The Quiet Novel Is Having Its Moment Again, and I Have Some Reservations

J
James Whitmore
· 6 min read

There is a trend developing in literary fiction right now that I find genuinely interesting and slightly annoying in equal measure. Call it quiet fiction, spare fiction, atmospheric fiction — the labels keep shifting, which is itself a sign that the category is real but no one has landed on a satisfying name for it. The novels in question tend to be short. They tend toward the interior. They hold back from explanation. They trust the reader to do a significant amount of work.

This is not a new mode. What's interesting is that it keeps cycling back into prominence. After a period dominated by expansive, maximalist fiction — the thousand-page novel as a statement of ambition — we seem to be returning to the stripped-down, the minimal, the deliberately understated. Publishers are buying it. Prize juries are recognizing it. Readers are responding to it in ways that suggest something is being addressed.

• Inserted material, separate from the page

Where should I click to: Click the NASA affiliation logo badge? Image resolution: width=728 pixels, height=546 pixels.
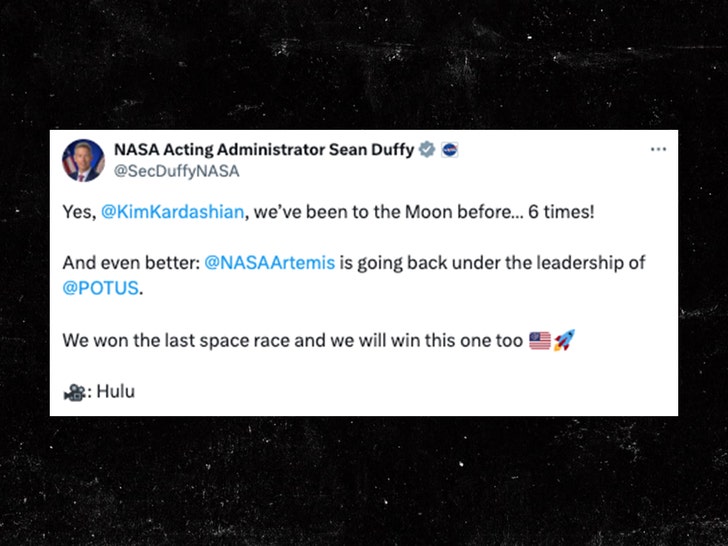click(x=450, y=150)
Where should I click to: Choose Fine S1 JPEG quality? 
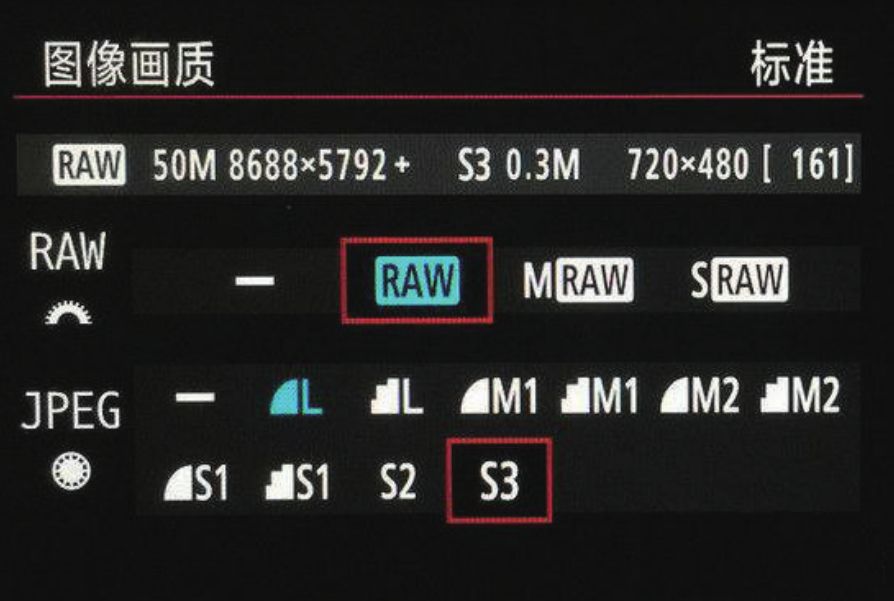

My interest is genuine. The best quiet fiction achieves something that maximalism cannot: a kind of precision in the negative space. What is not said becomes as load-bearing as what is. A sentence that stops before it explains is often more powerful than one that completes its thought. Jenny Offill, Yoko Ogawa, Jon Fosse — these are writers who have shown what restraint can do when it's applied with real intelligence.

My reservations are also genuine. The problem with any trend is that it attracts imitators, and quiet fiction imitators are particularly difficult to distinguish from the real thing. Restraint looks like restraint whether it's deliberate artistic choice or simple failure of nerve. A writer who doesn't know what to say can produce something that looks very much like a writer who has chosen, carefully, to say less. Prize juries and publishers don't always know the difference. Neither, frankly, do readers — at least not on the first pass.

The second problem is more structural. Quiet fiction tends to be white. It tends toward interiority in ways that implicitly define certain kinds of experience as the proper subject of literary attention. The spare, atmospheric novel about a character sitting with grief or uncertainty is often — not always, but often — a novel about a particular demographic relationship to grief and uncertainty. The restraint itself can be a form of exclusion.

None of this makes the trend bad. It makes it, like all literary trends, worth watching with something more sophisticated than either enthusiasm or contempt. The quiet novel is back. Some of them will be extraordinary. Some of them will be nothing at all, dressed up in white space. The work, as always, is telling the difference.